Projects

The reserve serves as a laboratory for conservation projects, including support for scientific research, in collaboration with related organizations and academic institutions and local communities. Emphasis is placed on integrative aspects, for example, contributions of the reserve as a biological corridor, as well as research on ecosystem recovery processes.

Given the Reserve’s proximity to urbanized areas, communal benefit is a primary consideration and the idea of ​​a walled garden would be out of place. Therefore, the Reserve is open to community benefit activities and outreach activities aligned with conservation objectives.

Reforestation projects

Traditional agricultural activities were suspended in the 1980s, with a decision to leave the areas with primary forest in their pristine state, and with the objective of recovering areas of secondary forest, reforesting with pines and other local species such as yellow or coral oak (Terminalia amazonia). Other areas have been left untouched to recover naturally.

The idea began to materialize with financial support from the reforestation programs of the Ministry of Agriculture in 1980, gaining momentum with the Payment for Environmental Services (PSA) program of the National Fund for Forest Financing (FONAFIFO). Even though state aid represents an important contribution to cover current operations, planning internalizes the temporal aspects of state aid.

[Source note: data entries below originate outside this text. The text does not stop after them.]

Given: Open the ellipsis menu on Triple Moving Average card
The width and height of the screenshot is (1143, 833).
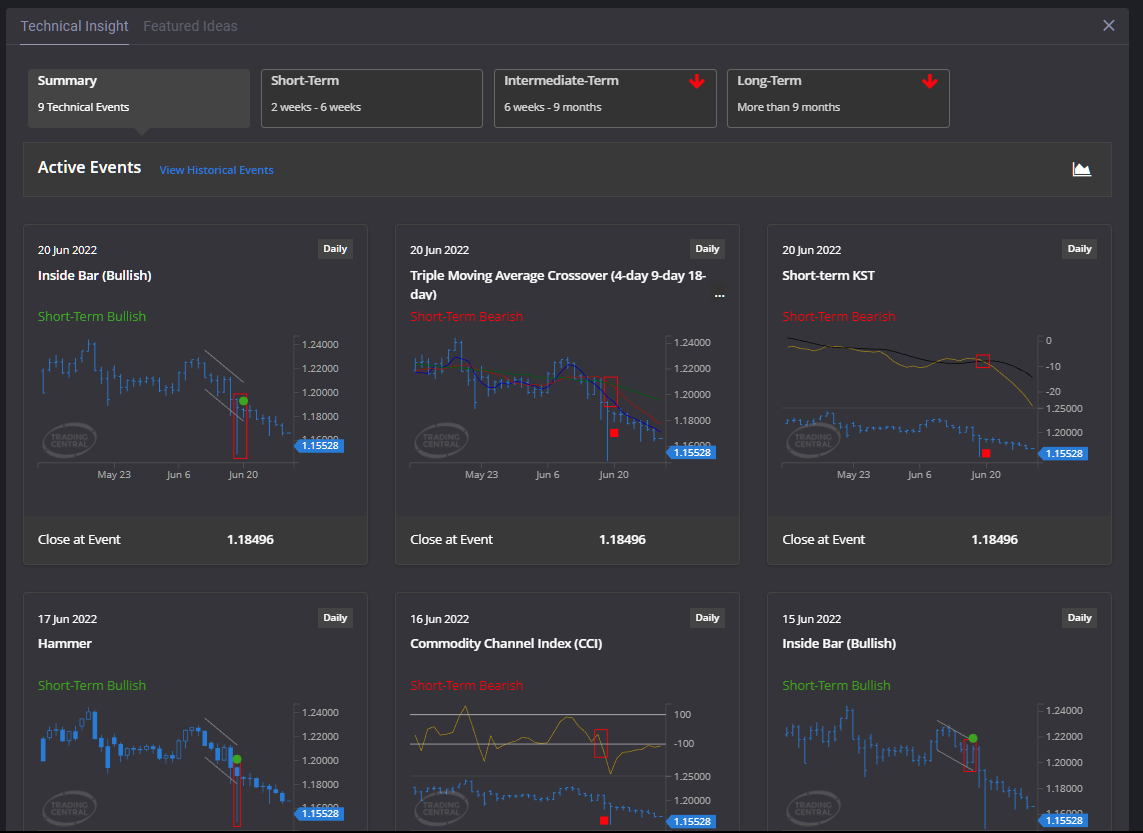Looking at the screenshot, I should pos(719,294).
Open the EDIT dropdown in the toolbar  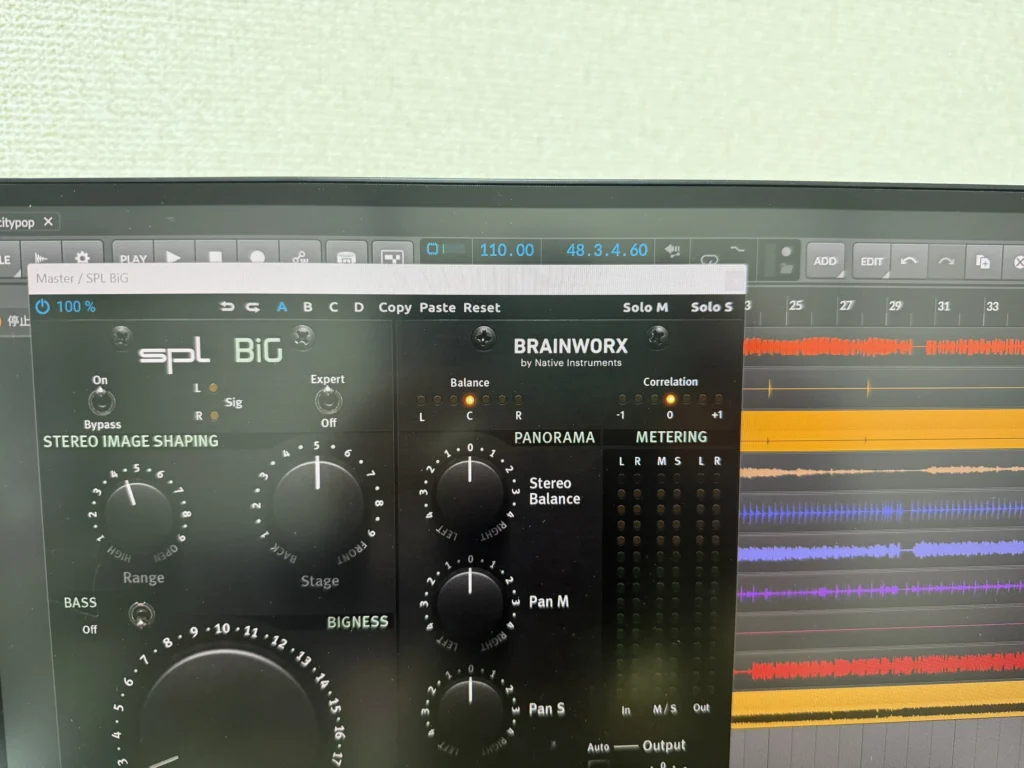click(871, 261)
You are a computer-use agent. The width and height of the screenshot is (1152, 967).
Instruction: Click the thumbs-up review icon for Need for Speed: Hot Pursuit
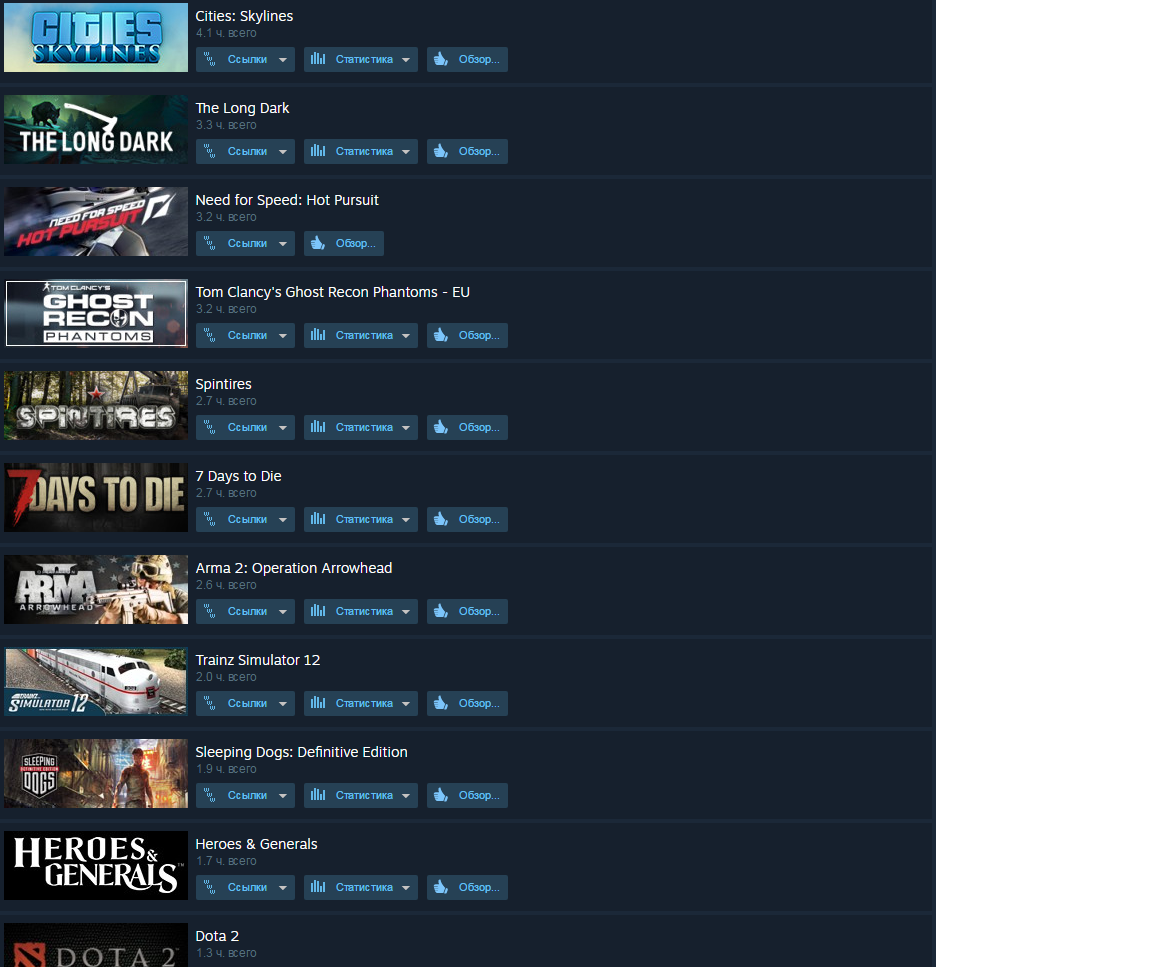(x=317, y=243)
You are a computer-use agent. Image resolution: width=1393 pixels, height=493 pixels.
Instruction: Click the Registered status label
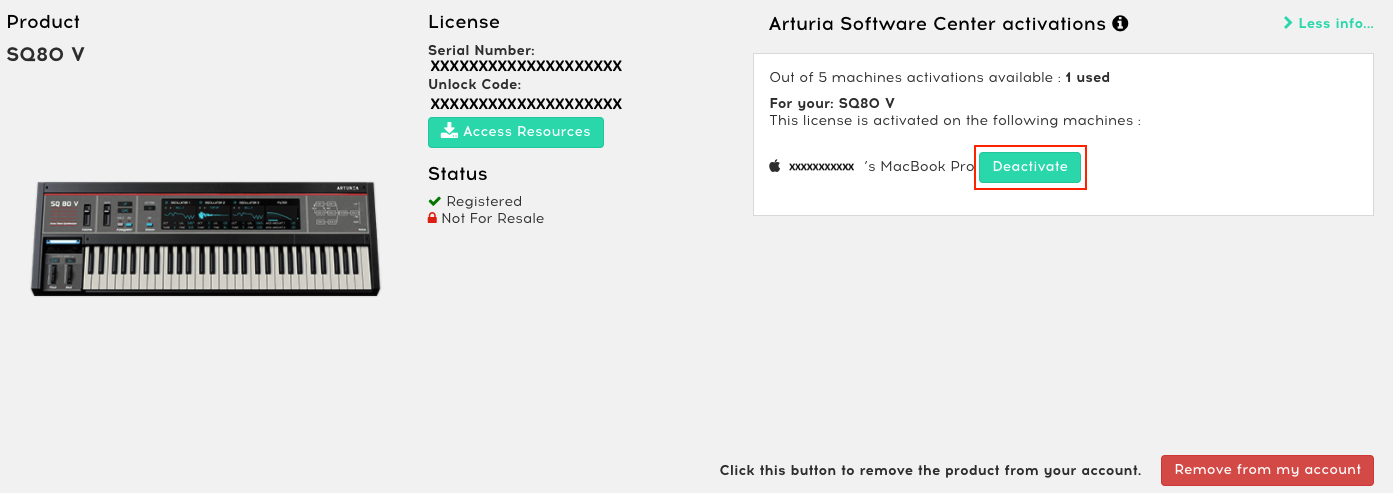tap(484, 201)
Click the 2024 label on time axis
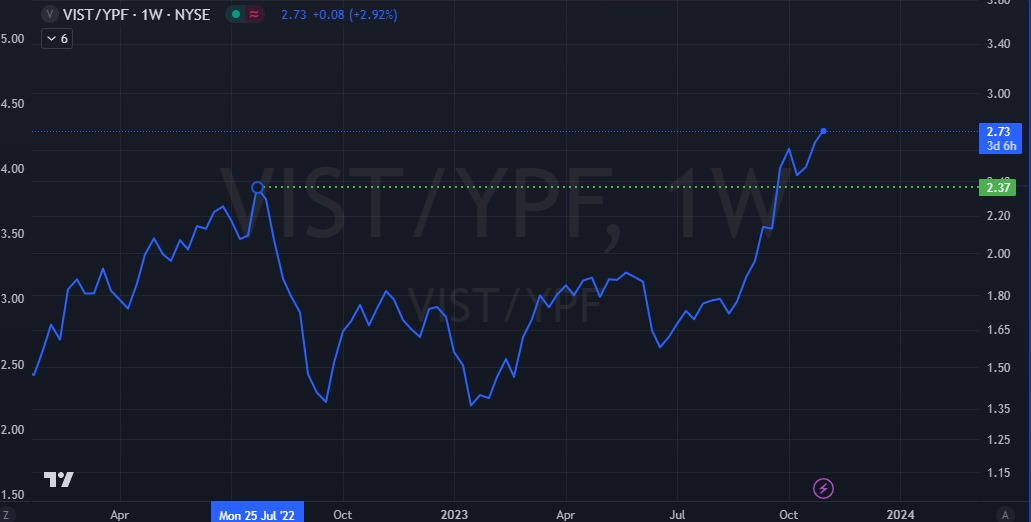 900,514
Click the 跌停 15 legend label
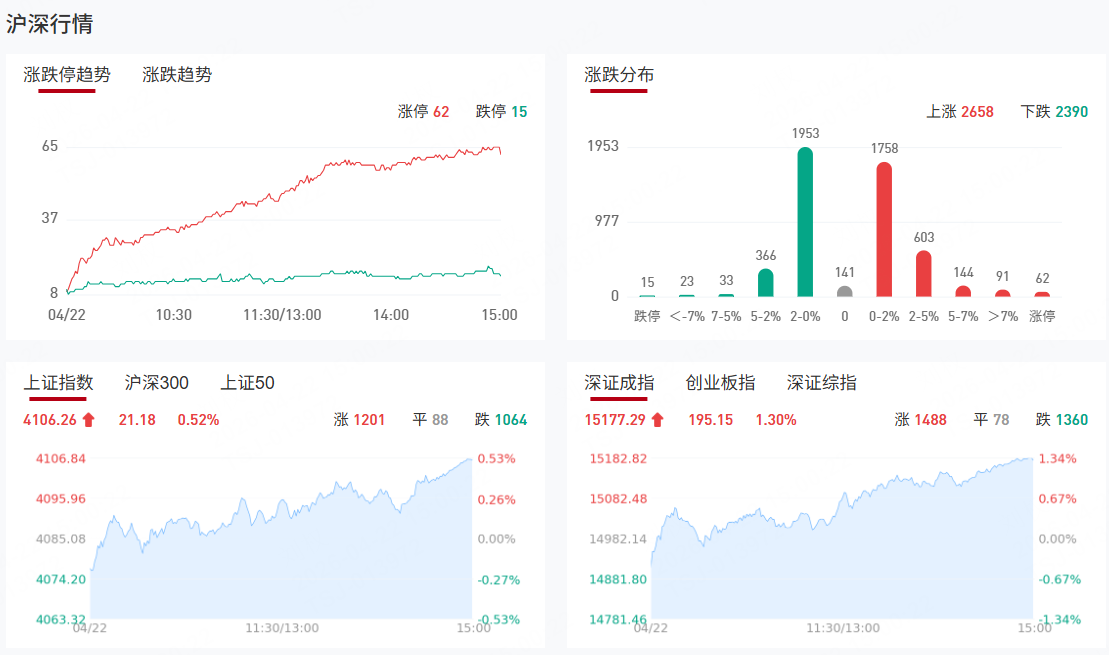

In 2015, in the Municipality of Coto Brus, 70 hectares were reported as forest protected by FONAFIFO, 30 hectares in reforestation of pine (Pinus caribaea) and yellow oak (Terminalia amazonia) and 30 hectares as annual cultivars.

In 2018, reforestation began in the areas of annual crops with may trees (Vochysia ferruginea), acacia (acacia mangium), cocoa (Theobroma cacao) and cedar walnut (Juglans neotropica) mainly.

Starting in 2020, the planting of many more trees continues, promoting native species that provide food and shelter for the existing fauna.

Academic projects

Currently, the Reserve sponsors several research projects that are underway.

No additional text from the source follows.